Parce qu’hier les élèves de 3e passaient l’épreuve de français du brevet – et qu’aujourd’hui, il fallait bien le corriger !
(Mon scanner ne manque pas d’à-propos. J’ai tout de même corrigé pour rester fidèle à JMG, mais j’ai bien aimé sa proposition d’italiques : « Maintenant sous le pont, c’est chez moi ». Et on dit que les machines ne pensent pas.)
 
Et puis, comme l’année se termine, un dernier souvenir de mes 6: ça s’écoute, et ça se lit.




Commentaires

Un très beau texte effectivement mais les questions proposées aux élèves étaient minables, conçues par des esprits vraisemblablement totalement hermétiques à la chose littéraire. Une preuve supplémentaire de la façon ô combien rassurante dont l'Education Nationale s'approprie la littérature. Faire trouver à des élèves de 3e que "Quelque chose" est une locution pronominale indéfinie... Drôle de manière d'amener un élève à entrer dans un texte... à le comprendre, à en apprécier la richesse littéraire. Heureusement qu'il y a des enseignants comme toi, capables de susciter de belles émotions, sous la forme de poésie sonore ici. Merci pour ce beau moment d'écoute, ce son fragile.
Commentaire n°1 posté par Romain le 01/07/2009 à 21h25
Merci Romain. Bien sûr, il y aurait bien des choses à redire sur ce sujet et non seulement sur le plan littéraire ; il y avait aussi quelques belles incohérences dans les questions de grammaire ; sans parler du barême de la dictée et de la réécriture qui fait de tous nos élèves (en tout cas d'au moins 9 sur 10) d'authentiques spécialistes de l'orthographe : de quoi se plaint-on, franchement ? On pourrait aussi s'interroger sur la pertinence d'un barême au quart de point quand on nous demande au final de ne mettre que des notes rondes. On pourrait trouver par ailleurs que les formulaires en quatre exemplaires (20 minutes pour les remplir !) pour pouvoir toucher nos 15 euros sont un peu excessifs. On pourrait dire encore bien des choses en somme, mais il n'y a qu'à mettre tout cela sur le compte d'une chaleur légèrement excessive.
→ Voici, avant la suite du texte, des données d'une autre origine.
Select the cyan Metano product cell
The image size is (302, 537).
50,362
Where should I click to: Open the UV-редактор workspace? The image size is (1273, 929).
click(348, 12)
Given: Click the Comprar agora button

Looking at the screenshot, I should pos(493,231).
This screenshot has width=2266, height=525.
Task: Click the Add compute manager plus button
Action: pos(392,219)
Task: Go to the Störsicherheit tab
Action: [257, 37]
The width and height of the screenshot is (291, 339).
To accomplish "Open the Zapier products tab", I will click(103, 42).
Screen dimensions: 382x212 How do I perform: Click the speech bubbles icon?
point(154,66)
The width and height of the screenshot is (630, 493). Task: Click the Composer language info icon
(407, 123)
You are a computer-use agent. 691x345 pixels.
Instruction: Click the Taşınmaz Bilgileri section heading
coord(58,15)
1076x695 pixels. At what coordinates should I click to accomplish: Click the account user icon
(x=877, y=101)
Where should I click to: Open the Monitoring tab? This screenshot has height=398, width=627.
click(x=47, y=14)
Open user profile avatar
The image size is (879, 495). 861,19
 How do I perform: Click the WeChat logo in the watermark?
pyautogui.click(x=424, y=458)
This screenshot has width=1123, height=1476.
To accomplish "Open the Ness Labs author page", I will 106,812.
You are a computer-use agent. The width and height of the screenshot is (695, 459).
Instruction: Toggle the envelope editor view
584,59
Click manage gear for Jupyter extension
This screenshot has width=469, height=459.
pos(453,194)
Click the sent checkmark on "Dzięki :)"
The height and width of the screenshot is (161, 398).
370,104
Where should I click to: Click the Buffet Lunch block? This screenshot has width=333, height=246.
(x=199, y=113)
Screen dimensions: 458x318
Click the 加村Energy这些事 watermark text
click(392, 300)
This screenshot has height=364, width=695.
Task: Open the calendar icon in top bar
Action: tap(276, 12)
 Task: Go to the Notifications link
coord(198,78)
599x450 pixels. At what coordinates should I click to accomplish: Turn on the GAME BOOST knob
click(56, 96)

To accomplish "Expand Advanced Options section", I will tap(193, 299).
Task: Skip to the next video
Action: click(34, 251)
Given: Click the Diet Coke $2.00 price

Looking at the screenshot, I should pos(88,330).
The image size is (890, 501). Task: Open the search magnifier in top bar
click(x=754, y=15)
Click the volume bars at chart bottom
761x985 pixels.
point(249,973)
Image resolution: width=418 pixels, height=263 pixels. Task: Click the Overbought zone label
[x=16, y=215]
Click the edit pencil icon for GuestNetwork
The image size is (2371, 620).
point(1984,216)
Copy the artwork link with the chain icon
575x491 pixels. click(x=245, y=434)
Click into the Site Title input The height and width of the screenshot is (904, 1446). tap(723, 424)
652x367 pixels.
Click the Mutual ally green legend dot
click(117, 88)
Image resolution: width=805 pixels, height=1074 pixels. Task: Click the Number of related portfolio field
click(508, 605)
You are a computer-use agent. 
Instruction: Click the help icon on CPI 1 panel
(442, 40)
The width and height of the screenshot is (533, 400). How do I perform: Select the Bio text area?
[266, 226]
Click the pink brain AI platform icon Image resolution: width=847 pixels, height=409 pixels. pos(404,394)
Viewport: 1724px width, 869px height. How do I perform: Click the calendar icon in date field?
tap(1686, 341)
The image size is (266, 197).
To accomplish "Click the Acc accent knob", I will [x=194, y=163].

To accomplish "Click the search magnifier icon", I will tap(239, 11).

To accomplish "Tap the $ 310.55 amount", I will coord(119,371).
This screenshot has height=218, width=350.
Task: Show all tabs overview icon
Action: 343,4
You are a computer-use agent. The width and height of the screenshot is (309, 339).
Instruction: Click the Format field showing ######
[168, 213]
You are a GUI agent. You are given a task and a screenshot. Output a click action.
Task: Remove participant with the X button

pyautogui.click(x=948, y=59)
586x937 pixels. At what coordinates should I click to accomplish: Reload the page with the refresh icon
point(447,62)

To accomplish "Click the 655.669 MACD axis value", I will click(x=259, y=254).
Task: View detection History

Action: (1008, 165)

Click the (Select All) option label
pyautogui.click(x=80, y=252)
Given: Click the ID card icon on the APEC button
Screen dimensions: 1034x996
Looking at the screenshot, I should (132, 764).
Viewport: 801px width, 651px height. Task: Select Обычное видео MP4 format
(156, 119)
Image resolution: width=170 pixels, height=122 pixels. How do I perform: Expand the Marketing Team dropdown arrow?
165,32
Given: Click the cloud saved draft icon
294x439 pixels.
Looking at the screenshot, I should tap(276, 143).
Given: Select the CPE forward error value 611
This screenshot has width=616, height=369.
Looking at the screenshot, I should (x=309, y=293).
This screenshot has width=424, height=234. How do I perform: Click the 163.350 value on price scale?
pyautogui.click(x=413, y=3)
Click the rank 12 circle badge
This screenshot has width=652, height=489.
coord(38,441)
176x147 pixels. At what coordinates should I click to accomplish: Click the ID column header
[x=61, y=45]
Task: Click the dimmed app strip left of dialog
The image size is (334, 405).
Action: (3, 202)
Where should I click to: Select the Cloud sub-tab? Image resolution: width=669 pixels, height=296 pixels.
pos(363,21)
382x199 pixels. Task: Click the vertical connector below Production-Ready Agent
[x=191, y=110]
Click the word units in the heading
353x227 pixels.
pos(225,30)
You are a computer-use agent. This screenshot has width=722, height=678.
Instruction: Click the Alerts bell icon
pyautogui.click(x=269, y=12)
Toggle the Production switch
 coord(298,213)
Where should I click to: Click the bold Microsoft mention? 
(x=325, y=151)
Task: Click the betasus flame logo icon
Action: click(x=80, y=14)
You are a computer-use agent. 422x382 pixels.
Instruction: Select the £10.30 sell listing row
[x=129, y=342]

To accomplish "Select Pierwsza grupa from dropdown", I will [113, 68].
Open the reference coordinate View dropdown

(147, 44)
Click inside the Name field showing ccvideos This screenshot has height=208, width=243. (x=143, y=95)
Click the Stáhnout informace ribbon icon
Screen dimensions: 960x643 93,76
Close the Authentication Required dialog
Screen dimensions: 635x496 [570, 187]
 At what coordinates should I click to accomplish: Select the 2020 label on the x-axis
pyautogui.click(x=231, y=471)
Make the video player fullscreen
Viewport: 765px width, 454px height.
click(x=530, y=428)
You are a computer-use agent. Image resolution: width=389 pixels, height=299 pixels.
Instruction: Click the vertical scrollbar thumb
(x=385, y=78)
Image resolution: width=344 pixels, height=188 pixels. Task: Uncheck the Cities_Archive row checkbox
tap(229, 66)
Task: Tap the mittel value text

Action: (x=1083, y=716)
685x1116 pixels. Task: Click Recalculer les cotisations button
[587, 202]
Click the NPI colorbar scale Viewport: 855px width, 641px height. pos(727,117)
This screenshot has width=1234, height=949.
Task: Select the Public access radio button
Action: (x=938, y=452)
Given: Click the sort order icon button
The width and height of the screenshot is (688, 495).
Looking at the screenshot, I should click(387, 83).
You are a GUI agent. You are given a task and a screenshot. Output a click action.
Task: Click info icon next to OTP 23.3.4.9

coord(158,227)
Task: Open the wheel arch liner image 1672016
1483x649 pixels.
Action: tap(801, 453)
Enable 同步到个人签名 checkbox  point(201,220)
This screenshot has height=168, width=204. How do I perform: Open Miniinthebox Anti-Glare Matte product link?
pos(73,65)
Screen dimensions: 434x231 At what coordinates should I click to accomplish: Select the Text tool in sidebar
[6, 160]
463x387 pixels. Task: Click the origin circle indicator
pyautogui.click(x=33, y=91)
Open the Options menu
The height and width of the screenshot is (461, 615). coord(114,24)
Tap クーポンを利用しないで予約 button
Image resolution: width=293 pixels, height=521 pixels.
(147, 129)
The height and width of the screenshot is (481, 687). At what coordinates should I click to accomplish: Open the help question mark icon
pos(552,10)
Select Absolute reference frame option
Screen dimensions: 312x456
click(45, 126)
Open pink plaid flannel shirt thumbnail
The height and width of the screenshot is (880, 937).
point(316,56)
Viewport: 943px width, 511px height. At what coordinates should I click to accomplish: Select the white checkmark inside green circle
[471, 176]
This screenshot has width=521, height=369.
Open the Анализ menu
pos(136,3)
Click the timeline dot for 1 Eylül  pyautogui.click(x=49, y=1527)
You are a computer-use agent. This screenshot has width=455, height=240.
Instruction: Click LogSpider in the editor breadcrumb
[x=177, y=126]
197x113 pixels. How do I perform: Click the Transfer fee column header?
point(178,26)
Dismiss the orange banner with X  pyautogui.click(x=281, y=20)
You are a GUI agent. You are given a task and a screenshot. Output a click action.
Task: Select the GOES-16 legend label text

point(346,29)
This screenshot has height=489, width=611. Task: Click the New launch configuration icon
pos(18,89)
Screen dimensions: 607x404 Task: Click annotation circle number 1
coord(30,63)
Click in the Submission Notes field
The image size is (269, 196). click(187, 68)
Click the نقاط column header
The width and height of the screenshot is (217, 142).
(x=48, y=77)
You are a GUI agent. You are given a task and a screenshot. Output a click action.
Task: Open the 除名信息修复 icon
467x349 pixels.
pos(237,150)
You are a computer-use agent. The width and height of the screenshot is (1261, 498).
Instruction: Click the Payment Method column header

Et puis, comme tu dis, au moins, le texte est beau.
Et heureusement qu'il y a les élèves !
(Hypnotique, ta dernière "membrane" !)
Commentaire n°2 posté par PhA le 01/07/2009 à 21h45
Le Clézio, ça donnera envie de lire d'autres textes de lui : ma fille en a déjà entamé un.

Le Brevet est un apprentissage pour d'autres examens ou concours. On est étonné que Darcos ne l'ait pas supprimé, pendant son passage à l'Education nationale. Un Chatel, instruit par l'expérience malheureuse de son prédécesseur, sera peut-être plus prudent...
Commentaire n°3 posté par Dominique Hasselmann le 02/07/2009 à 15h49
Tout à fait, c'est bien l'utilité, réelle, du brevet. Et quand le texte est beau, on est content.
Pour son éventuelle suppression, il faut croire que le brevet ne coûte pas trop cher à l'Etat (d'ailleurs je connais nombre de collègues qui ne se font pas payer la correction) (pas moi : je veux bien travailler pour des prunes, à condition de les manger).